Task statement: What is needed is a word-for-word copy of all the entries, minus the pictures.

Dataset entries
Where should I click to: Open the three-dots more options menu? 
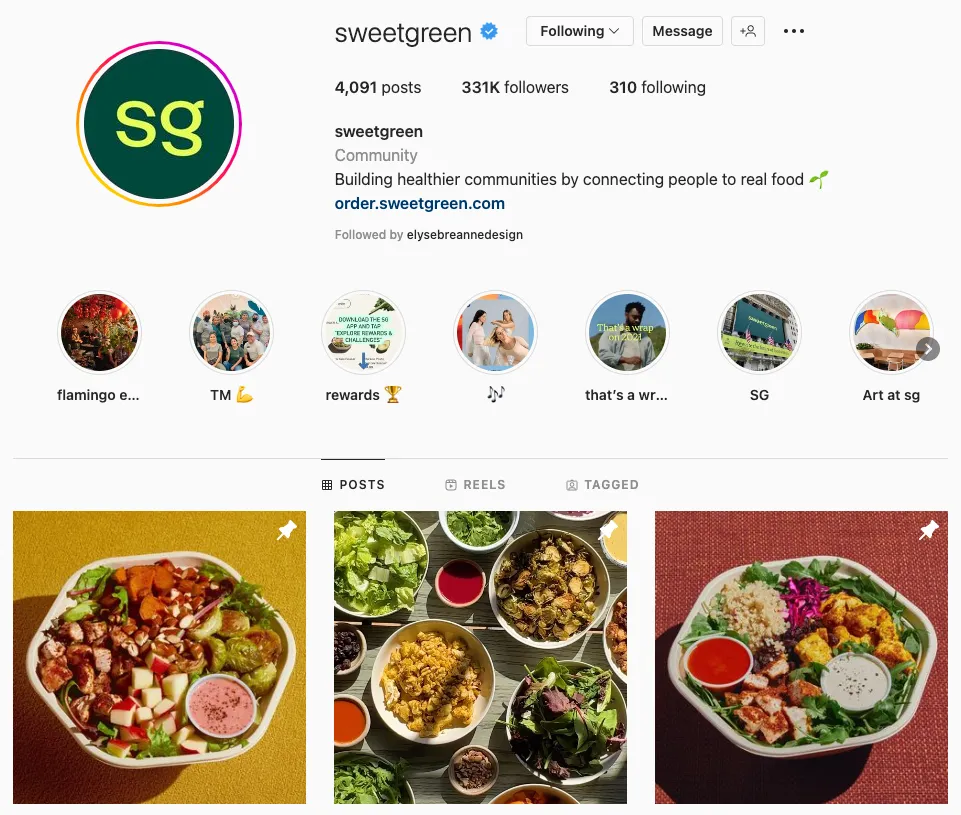(x=794, y=31)
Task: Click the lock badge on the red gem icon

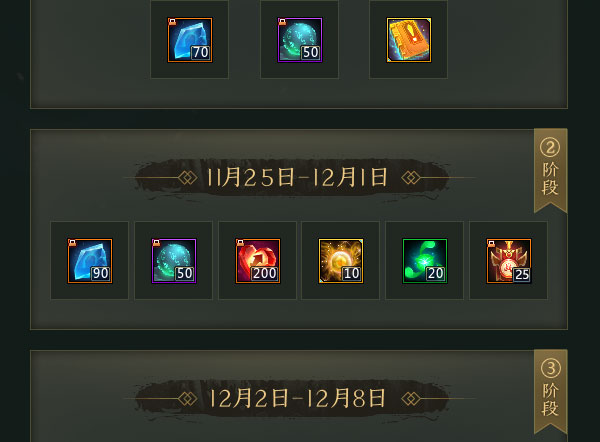Action: click(x=240, y=243)
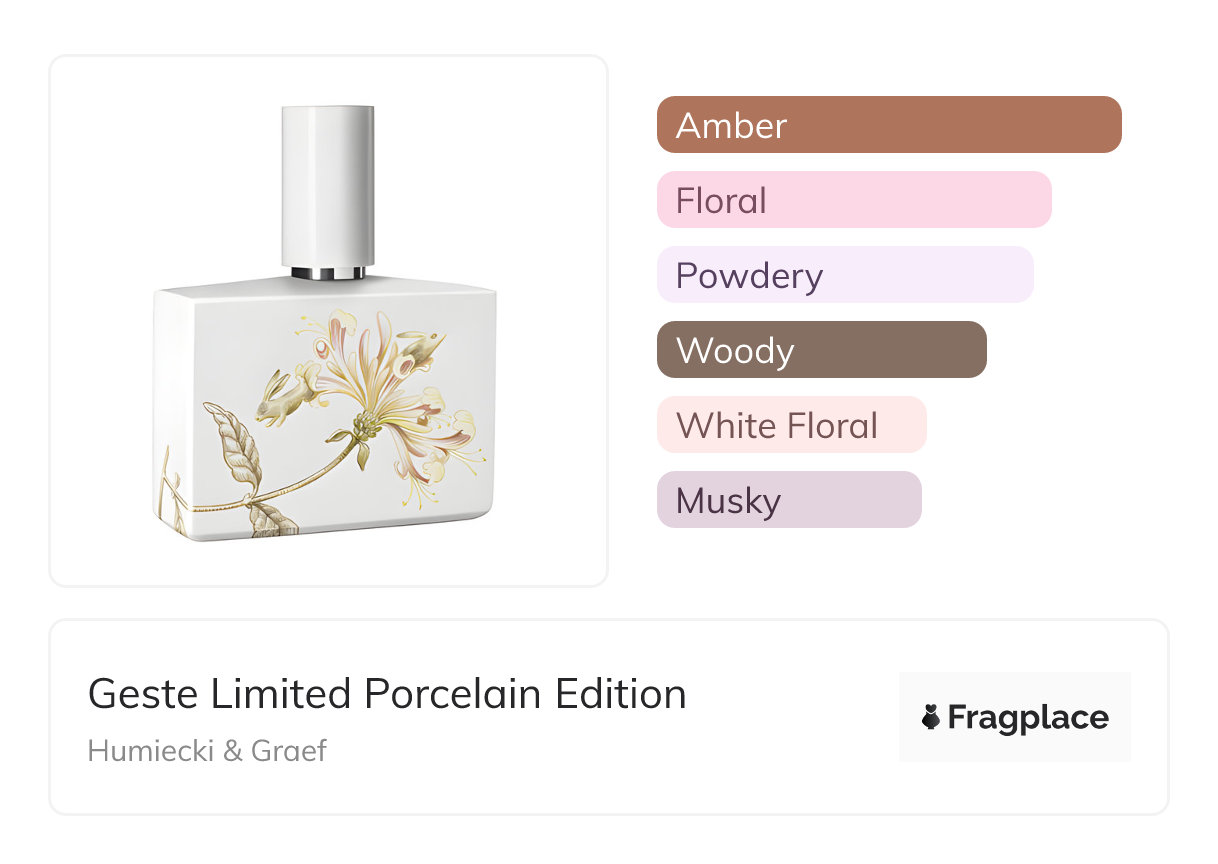Image resolution: width=1218 pixels, height=864 pixels.
Task: Click the silver collar ring under the cap
Action: (x=328, y=272)
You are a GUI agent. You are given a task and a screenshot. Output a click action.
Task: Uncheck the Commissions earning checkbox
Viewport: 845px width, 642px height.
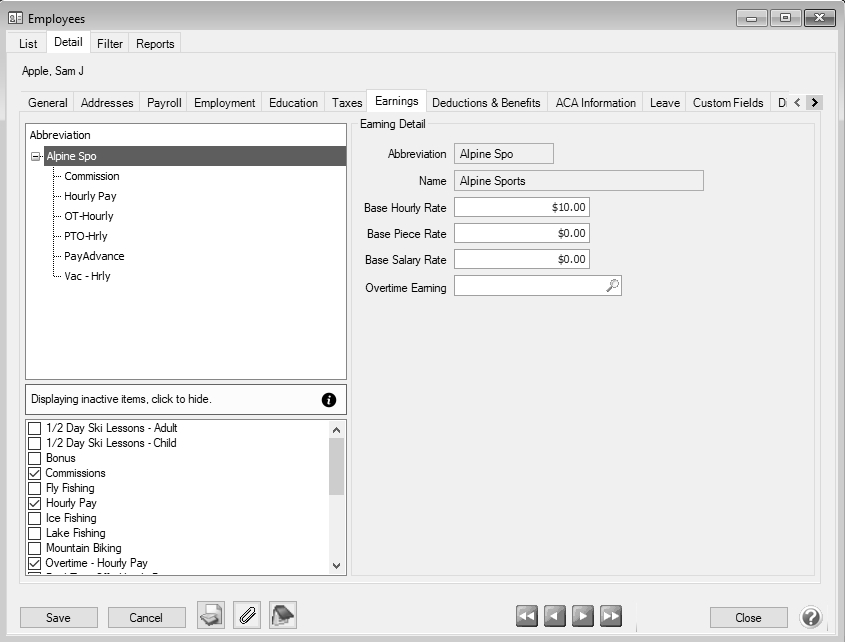click(35, 473)
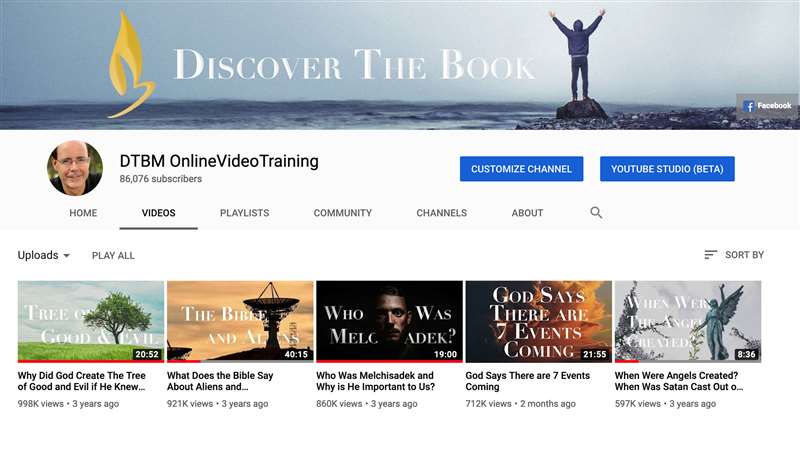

Response to this exercise:
Where should I click to: Open the three-dots more options menu? 
(x=794, y=31)
Task: Click the lock badge on the red gem icon

Action: click(x=240, y=243)
Image resolution: width=1218 pixels, height=864 pixels.
Task: Click the silver collar ring under the cap
Action: (x=328, y=272)
You are a GUI agent. You are given a task and a screenshot. Output a click action.
Task: Uncheck the Commissions earning checkbox
Viewport: 845px width, 642px height.
click(35, 473)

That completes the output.